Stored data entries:
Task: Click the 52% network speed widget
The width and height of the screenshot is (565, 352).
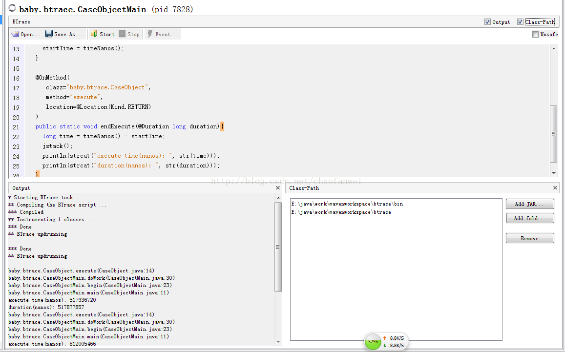Action: click(x=373, y=342)
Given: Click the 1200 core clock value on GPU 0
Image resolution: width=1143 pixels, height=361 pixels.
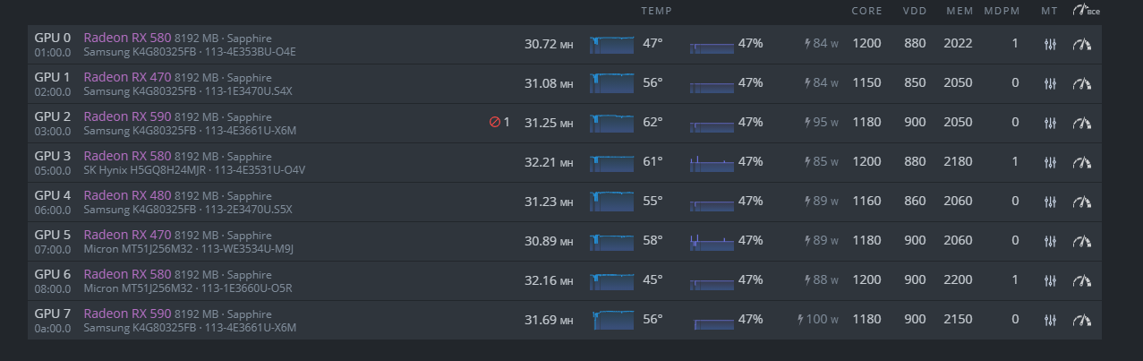Looking at the screenshot, I should [866, 44].
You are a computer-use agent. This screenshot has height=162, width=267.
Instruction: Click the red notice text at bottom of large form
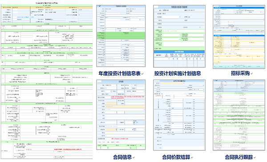68,150
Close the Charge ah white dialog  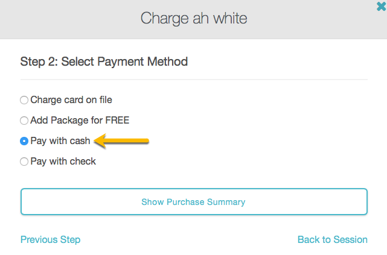(381, 6)
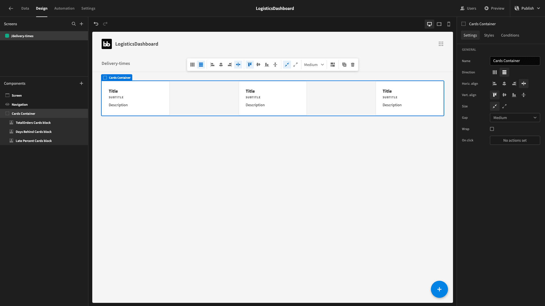Toggle Navigation visibility eye icon
Screen dimensions: 545x306
(x=7, y=105)
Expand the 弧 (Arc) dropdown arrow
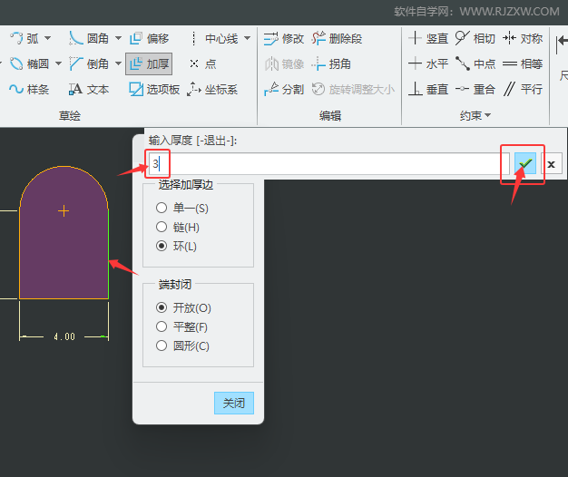 point(47,38)
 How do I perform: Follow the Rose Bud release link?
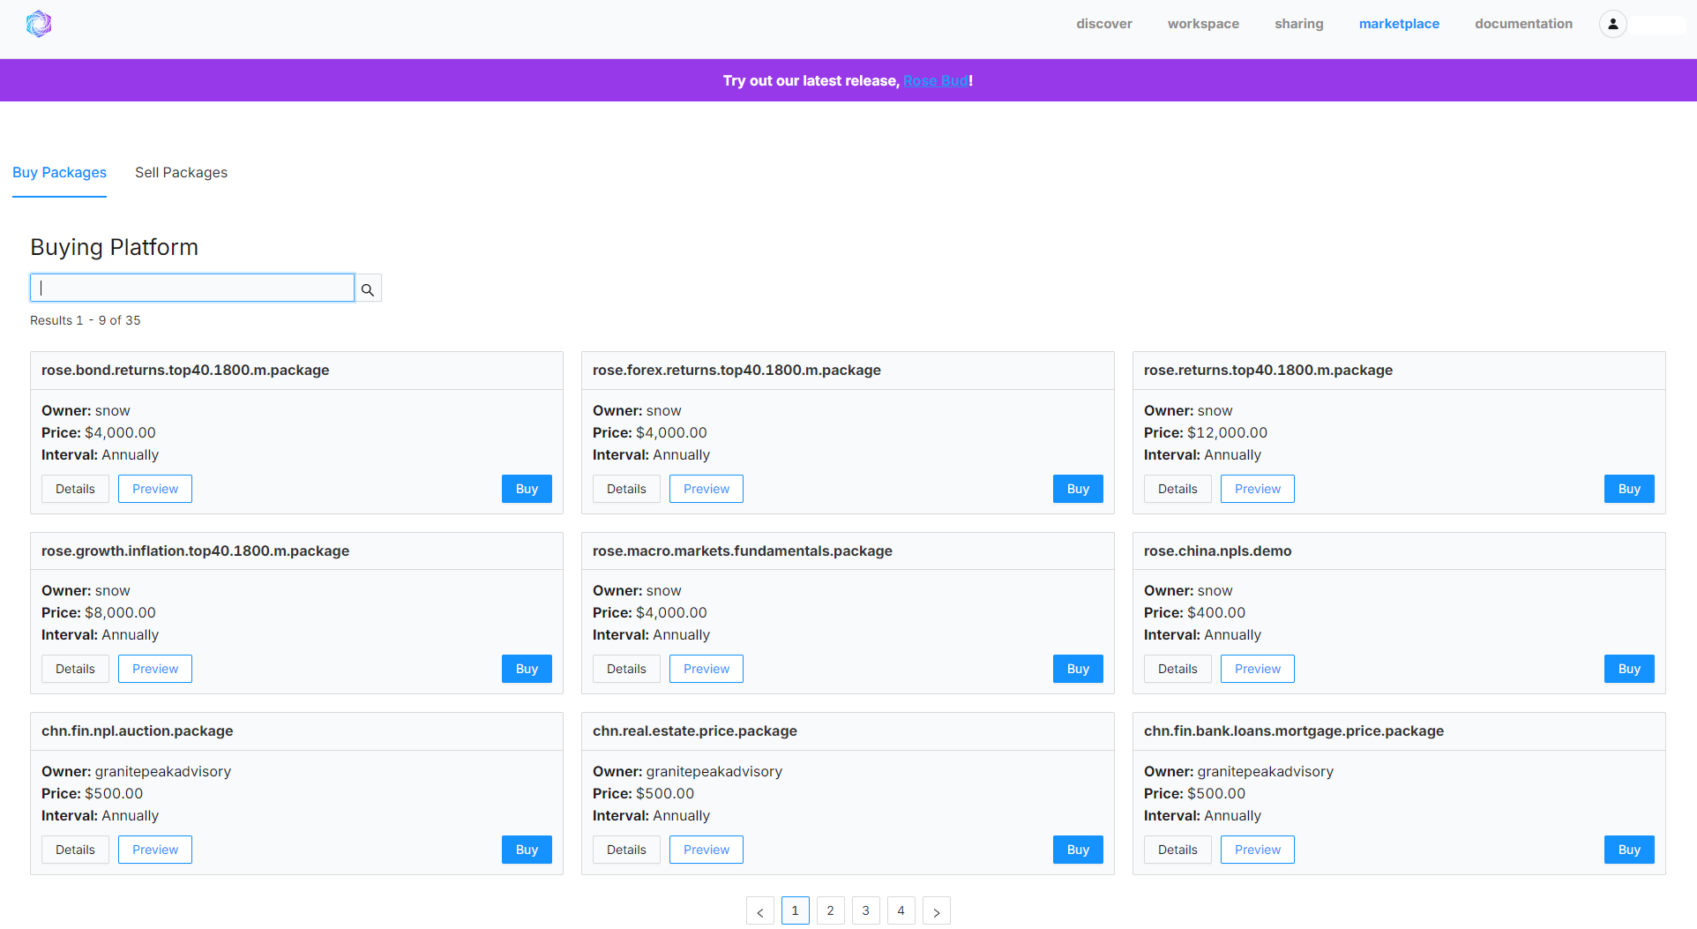tap(935, 81)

* Problem requirements
Each line from the one with "Expand the 弧 (Arc) dropdown arrow" through the end of the entries should be reproduced exactly. Leave out the pictures.

* Response
Expand the 弧 (Arc) dropdown arrow
 point(47,38)
 How do I perform: Follow the Rose Bud release link?
tap(935, 81)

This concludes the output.